「ええっあの女の子!?」
 ベポの驚きの声が食堂に響く。シャチがそれにうるさいと言ってから、本当ですかとローに訊ねた。
「確証なんてねえよ。ただこいつを知ってる…しかも用事がある若い女ってのがそいつ以外に思い浮かばなかった」
「な、成程…」
 つまりは当てずっぽうなのだが他に意見のないらしいシャチは理解したようであった。
 ローは隣に座るマオを見る。渦中の人物だというのに呑気にお茶を飲んでいる。肝が座っているのか何なのか。相変わらず締まらない彼女に溜息をつきたくなった。
「お前あいつと知り合いだったのか?」
「マサカァ」
 知ってたら最初から言ってると吐き捨て、マオは茶菓子をつまむ。
「…知り合いでもないのに何でマオを探してるのかな」
「どうするんスか、キャプテン」
 マオの顔写真の下には連絡先が記載されている。目撃情報があればここに連絡してくれということなのだろう。ご丁寧にそんなことを書いているのであれば、素直に接触を図って用件を聞き出すのも一つの手だが――。
「放っておく」
「まあ……そうなるッスよねえ」
「目的も分からん奴に一々連絡を取る必要なんかねえからな」
 ですよねー、とベポとシャチが納得したところで「にしてもさぁ」とここでマオが自分から口を開く。

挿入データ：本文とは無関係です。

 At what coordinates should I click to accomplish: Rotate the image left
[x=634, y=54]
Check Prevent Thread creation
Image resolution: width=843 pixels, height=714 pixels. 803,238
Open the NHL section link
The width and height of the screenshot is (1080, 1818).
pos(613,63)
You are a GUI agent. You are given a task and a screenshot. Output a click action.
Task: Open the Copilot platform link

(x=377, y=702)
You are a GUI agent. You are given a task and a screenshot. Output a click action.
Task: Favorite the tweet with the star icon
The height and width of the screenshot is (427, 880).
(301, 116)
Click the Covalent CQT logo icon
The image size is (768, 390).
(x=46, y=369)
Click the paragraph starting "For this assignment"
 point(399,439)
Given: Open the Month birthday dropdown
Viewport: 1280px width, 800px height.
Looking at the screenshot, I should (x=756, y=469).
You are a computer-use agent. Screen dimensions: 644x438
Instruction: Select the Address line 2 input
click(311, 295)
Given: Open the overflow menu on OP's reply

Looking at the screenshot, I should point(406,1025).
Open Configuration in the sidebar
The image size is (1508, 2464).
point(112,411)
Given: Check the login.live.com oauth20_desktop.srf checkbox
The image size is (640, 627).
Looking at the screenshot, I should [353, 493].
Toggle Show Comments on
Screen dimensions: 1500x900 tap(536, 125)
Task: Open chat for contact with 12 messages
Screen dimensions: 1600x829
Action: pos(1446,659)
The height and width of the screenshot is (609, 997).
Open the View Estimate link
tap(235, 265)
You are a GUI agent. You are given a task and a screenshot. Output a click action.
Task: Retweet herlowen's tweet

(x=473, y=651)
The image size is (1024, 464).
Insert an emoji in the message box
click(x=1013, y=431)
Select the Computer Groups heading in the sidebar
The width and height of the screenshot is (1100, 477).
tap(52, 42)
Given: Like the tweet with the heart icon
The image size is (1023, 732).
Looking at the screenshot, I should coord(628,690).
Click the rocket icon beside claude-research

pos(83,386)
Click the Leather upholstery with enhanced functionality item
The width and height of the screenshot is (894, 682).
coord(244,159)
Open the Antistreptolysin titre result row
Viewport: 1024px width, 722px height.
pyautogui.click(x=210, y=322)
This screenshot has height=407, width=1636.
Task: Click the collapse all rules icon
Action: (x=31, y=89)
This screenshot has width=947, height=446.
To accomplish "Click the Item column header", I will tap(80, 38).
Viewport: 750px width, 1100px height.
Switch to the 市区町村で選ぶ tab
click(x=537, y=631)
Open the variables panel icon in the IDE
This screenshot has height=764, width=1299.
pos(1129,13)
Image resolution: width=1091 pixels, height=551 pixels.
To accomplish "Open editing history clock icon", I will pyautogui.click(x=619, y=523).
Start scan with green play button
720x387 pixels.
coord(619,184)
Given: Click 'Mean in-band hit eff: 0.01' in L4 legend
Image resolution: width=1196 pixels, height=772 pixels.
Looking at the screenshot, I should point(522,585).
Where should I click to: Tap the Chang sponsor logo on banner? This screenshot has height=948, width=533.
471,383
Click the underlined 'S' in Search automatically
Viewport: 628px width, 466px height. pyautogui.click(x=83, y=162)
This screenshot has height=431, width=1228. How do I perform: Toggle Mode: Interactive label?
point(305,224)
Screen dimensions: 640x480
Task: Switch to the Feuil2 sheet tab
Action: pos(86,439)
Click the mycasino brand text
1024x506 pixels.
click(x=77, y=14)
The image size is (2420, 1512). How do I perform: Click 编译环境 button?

「そのオンナを見たヤツは他に何か聞いてなかったノ?」
「いやそんなの俺に言われても…」
「ちゃんと調べとけよナー」
「いやだから俺に………あ」
 何か思い出したのか静止するシャチ。早く言えと促せばそういえばと少し言葉を濁しながら彼は続けた。
「いやなんか、その女の子、その後電伝虫で誰かと話してたらしいんですよ」
 一旦言葉を区切り、シャチはココアで舌を湿らせる。
「……んで、なんか変な単語いっぱい出てきて印象的だったって言ってました」
 「変な単語ってどんな?」ローが訊ねる前にベポが訊く。「えぇ……俺もそんな覚えてねえよ」シャチは困ったように肩を竦めた。
「あ、でもなんか来た…思い出しそう」
「さっさとしろ」
「えーっと…なんかガルガルタ?を開けるだの何だのっていう話だったような…」

「――はぁ?」

 不可解と、どこか怒りを混ぜたような奇妙な声が響いた。声の主であるマオが、興味なげに茶菓子をつまむのを止めて眉をひそめてシャチを睨めつけている。
「ホントにそう言ってたわけ?」
「お、俺は知らねえよ…」
 怒られている気分になったのか、シャチの声が震える。
「どうしたのマオ。ガルガルタ知ってるの?」
 ベポの言葉にさえ反応を示さず、マオは無言で立ち上がると食堂から出て行ってしまった。ガルガルタという単語に聞き覚えがないので、ローはすぐさま死神に関係する何かなのだろうと思い至った。